MediaJawa — Dalam rangka meningkatkan kualitas pelayanan kepada masyarakat, Lembaga Pemasyarakatan (Lapas) Kelas IIA Kotabaru menggelar kegiatan pelatihan service excellence bagi petugas, Senin (16/3). Kegiatan ini bertujuan untuk memperkuat kompetensi petugas dalam memberikan layanan yang profesional, humanis, dan berorientasi pada kepuasan masyarakat sebagai bagian dari implementasi nilai PRIMA (Profesional, Responsif, Integritas, Modern, dan Akuntabel).
Pelatihan tersebut diikuti oleh jajaran petugas Lapas Kotabaru dengan materi yang meliputi konsep pelayanan prima, praktik role play dalam menghadapi berbagai situasi pelayanan, serta pengenalan dasar bahasa isyarat guna meningkatkan aksesibilitas layanan bagi masyarakat penyandang disabilitas.
Kepala Lapas Kelas IIA Kotabaru, Doni Handriansyah, dalam arahannya menyampaikan bahwa peningkatan kualitas pelayanan merupakan bagian penting dari komitmen Lapas Kotabaru dalam memberikan layanan terbaik kepada masyarakat.
“Pelayanan yang baik tidak hanya berfokus pada prosedur, tetapi juga pada sikap, empati, serta kemampuan komunikasi petugas.
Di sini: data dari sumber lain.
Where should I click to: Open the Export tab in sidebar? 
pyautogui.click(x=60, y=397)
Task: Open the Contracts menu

Melalui pelatihan ini, saya berharap seluruh petugas dapat semakin profesional dan responsif dalam memberikan pelayanan kepada masyarakat,” ujar Doni.
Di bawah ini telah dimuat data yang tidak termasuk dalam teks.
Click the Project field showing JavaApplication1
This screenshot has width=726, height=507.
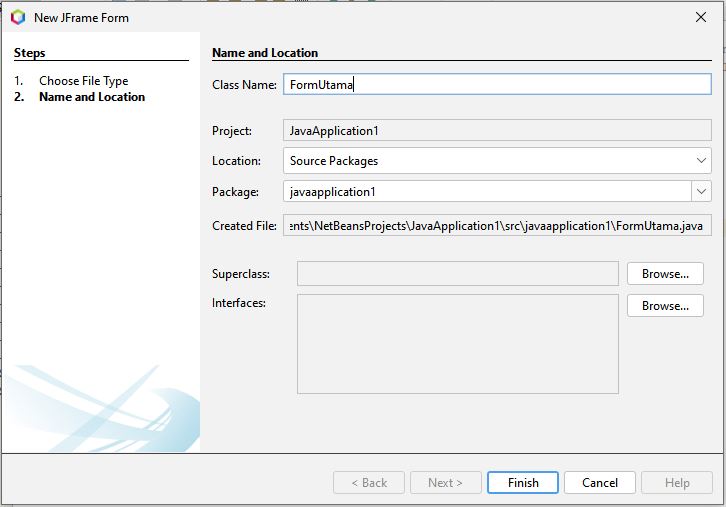point(497,131)
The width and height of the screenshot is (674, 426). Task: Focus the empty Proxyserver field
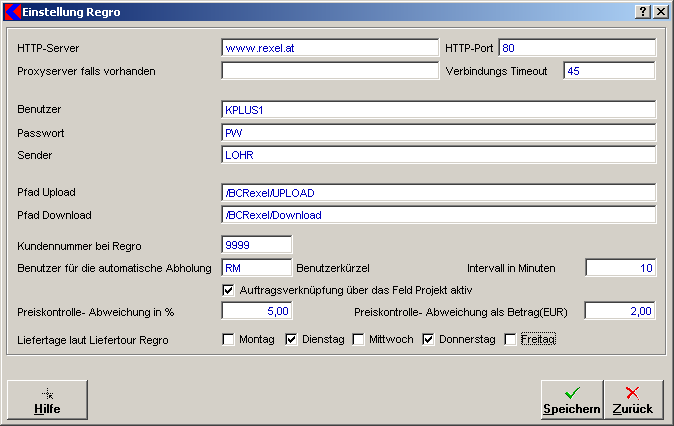click(329, 71)
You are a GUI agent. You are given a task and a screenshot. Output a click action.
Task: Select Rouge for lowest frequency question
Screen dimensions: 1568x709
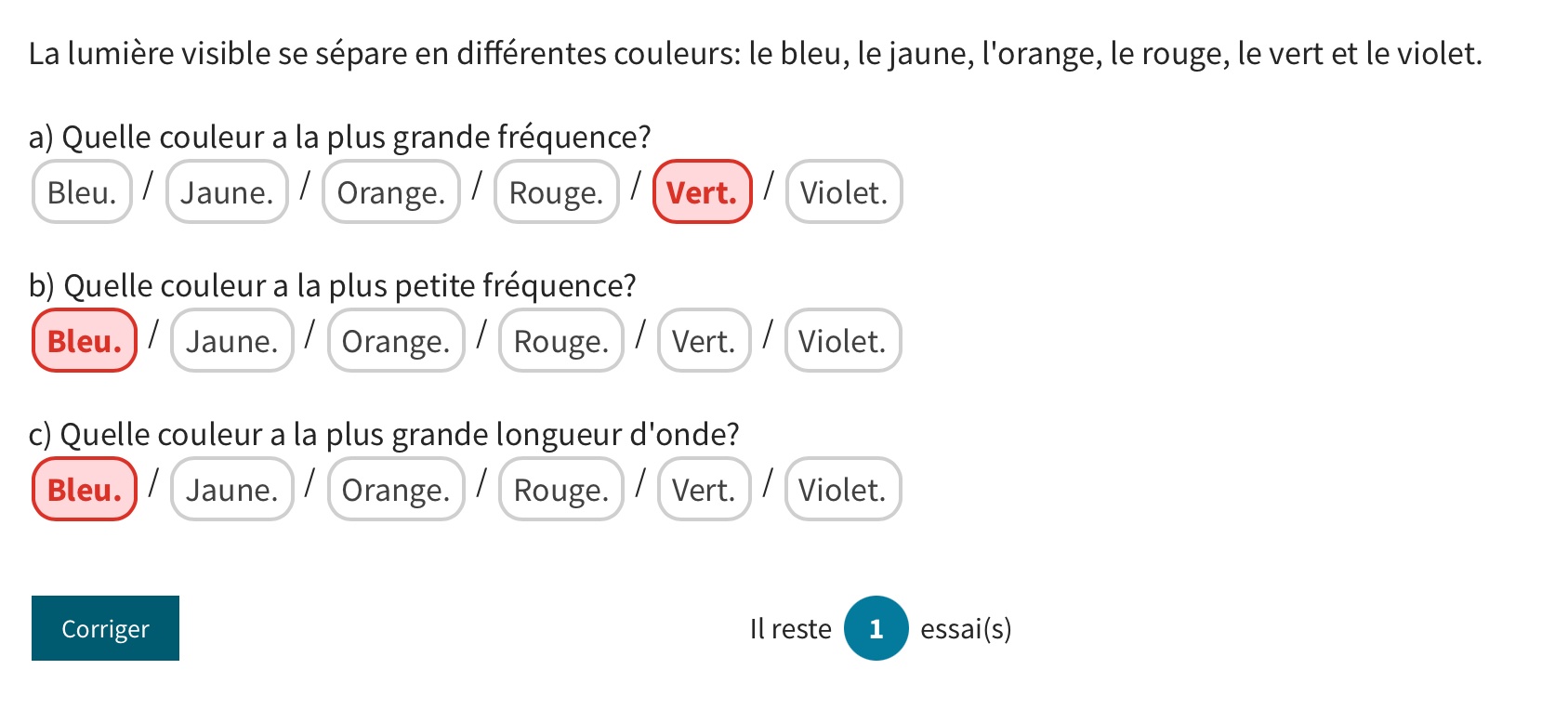561,341

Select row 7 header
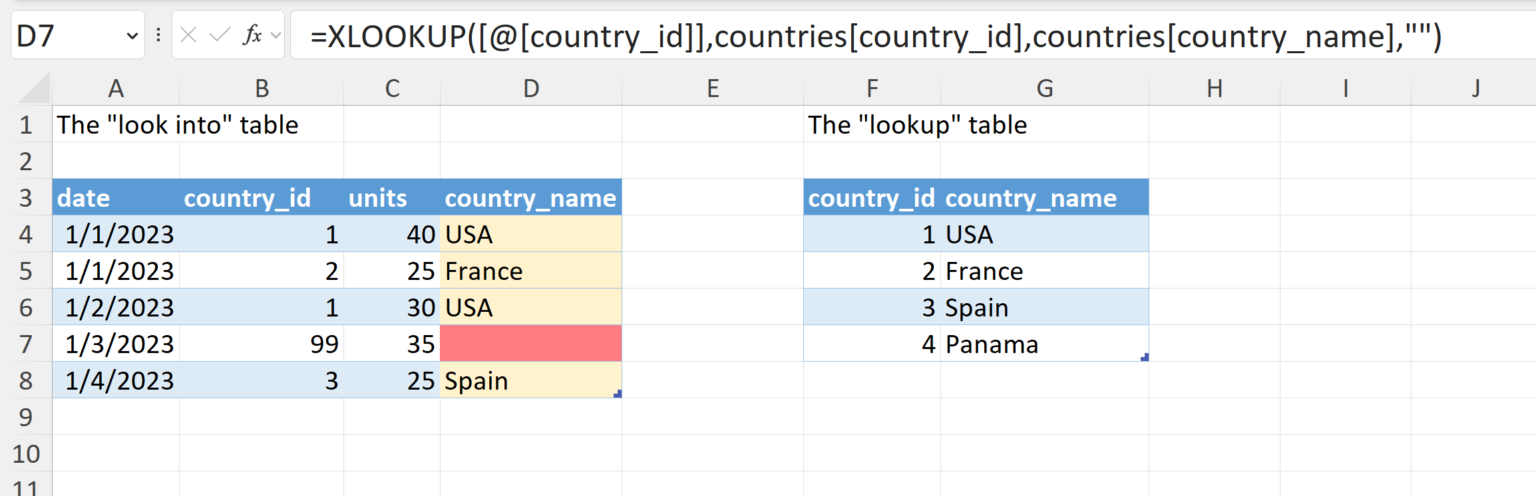(x=26, y=345)
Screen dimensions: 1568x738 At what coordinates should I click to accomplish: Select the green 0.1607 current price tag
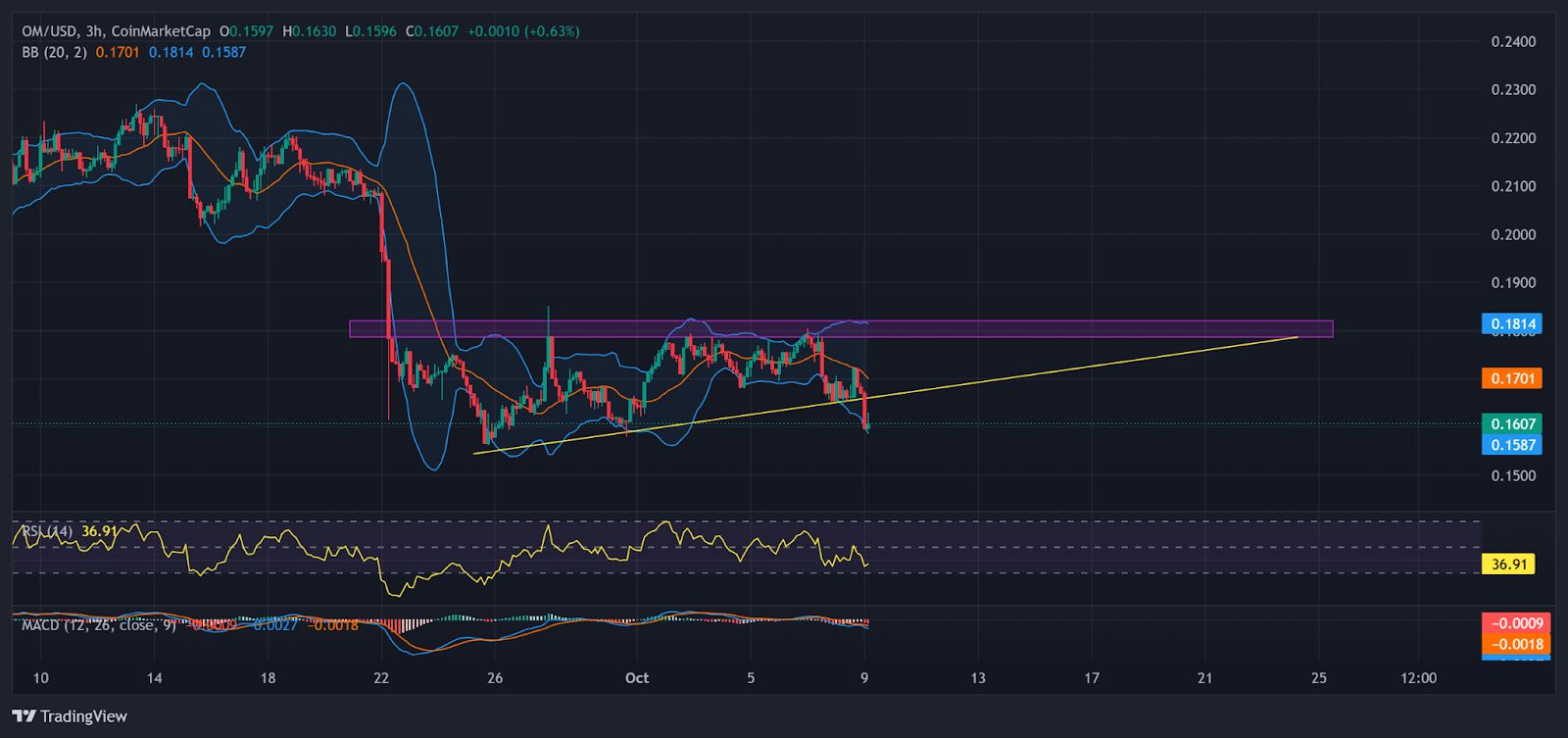(x=1513, y=424)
Sementara itu, petugas yang memberikan sosialisasi, Ahmad Fauzi, menjelaskan bahwa penerapan service excellence memerlukan pemahaman yang baik serta latihan yang berkelanjutan agar petugas mampu memberikan pelayanan yang ramah, cepat, dan tepat.
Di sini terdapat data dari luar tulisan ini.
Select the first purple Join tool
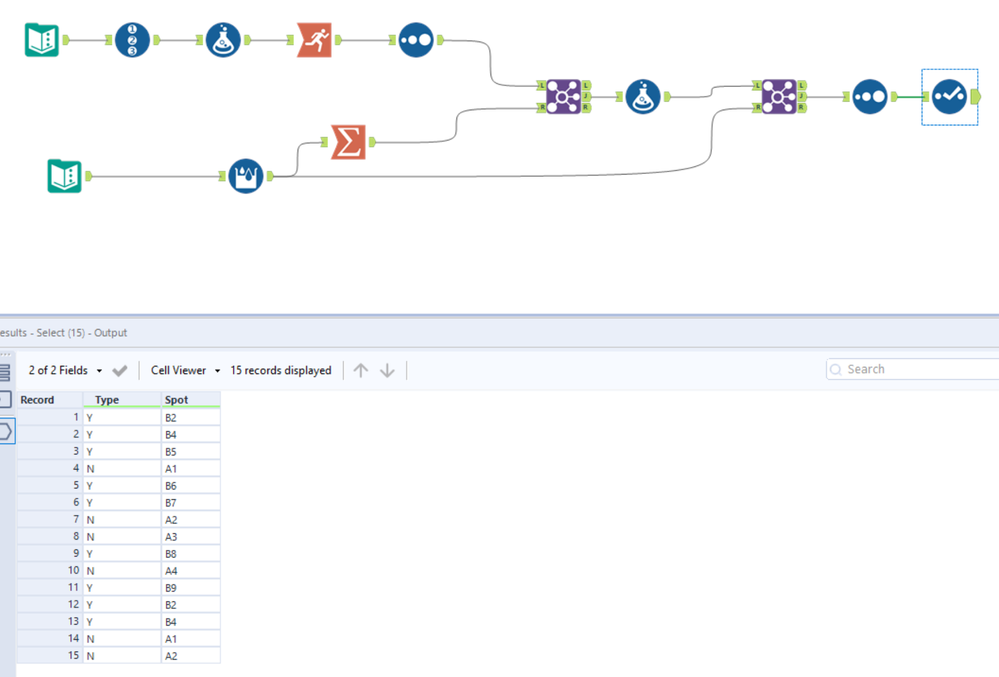point(563,97)
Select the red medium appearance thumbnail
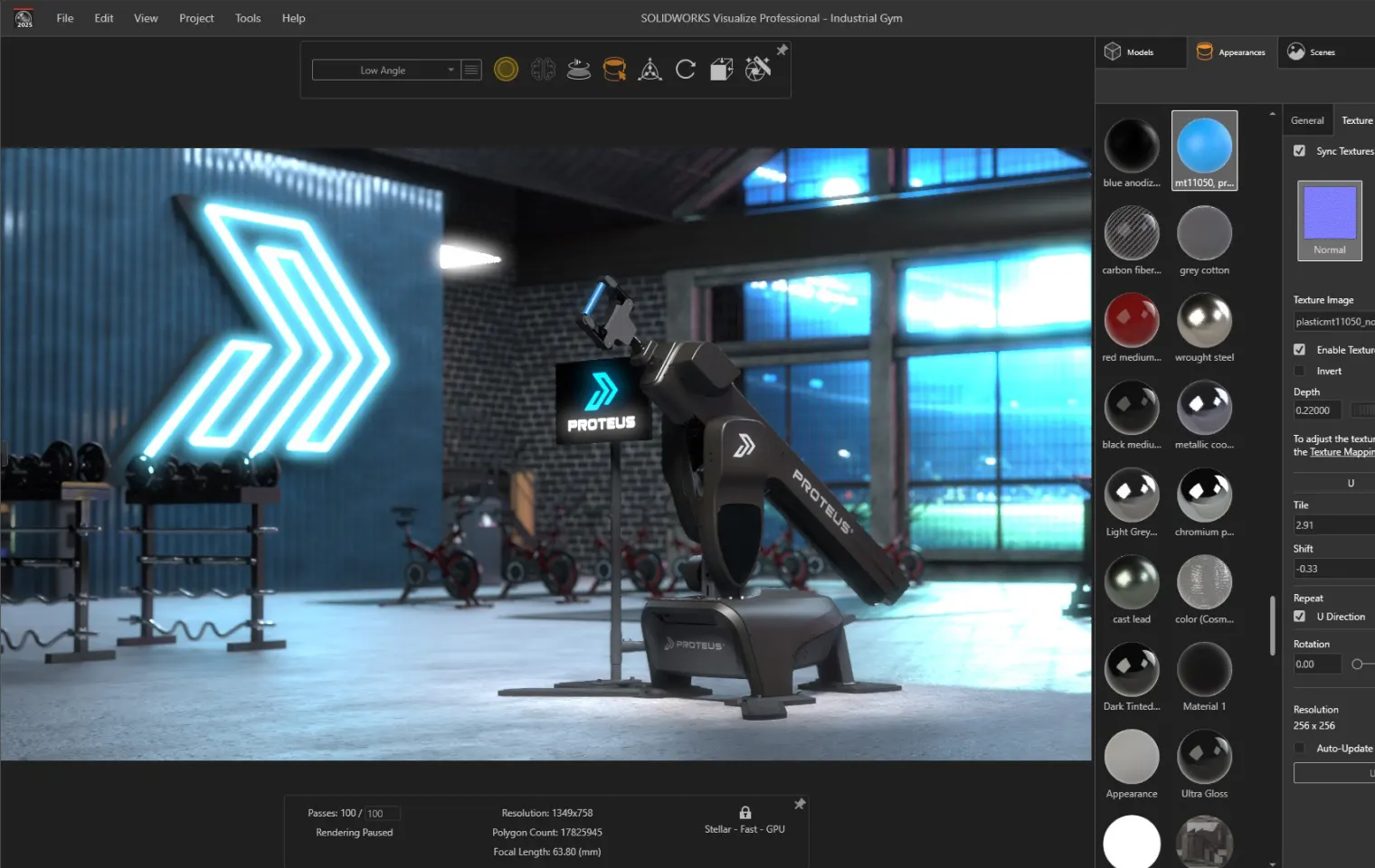1375x868 pixels. [1132, 320]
“Melalui materi pelayanan prima, role play, serta pengenalan bahasa isyarat, diharapkan petugas dapat lebih siap dalam menghadapi berbagai situasi pelayanan dan mampu memberikan layanan yang lebih inklusif kepada masyarakat,” ungkap Ahmad Fauzi.
Melalui kegiatan ini, Lapas Kotabaru terus berupaya meningkatkan kompetensi sumber daya manusia guna mewujudkan pelayanan publik yang optimal dan sejalan dengan nilai PRIMA: Profesional, Responsif, Integritas, Modern, dan Akuntabel.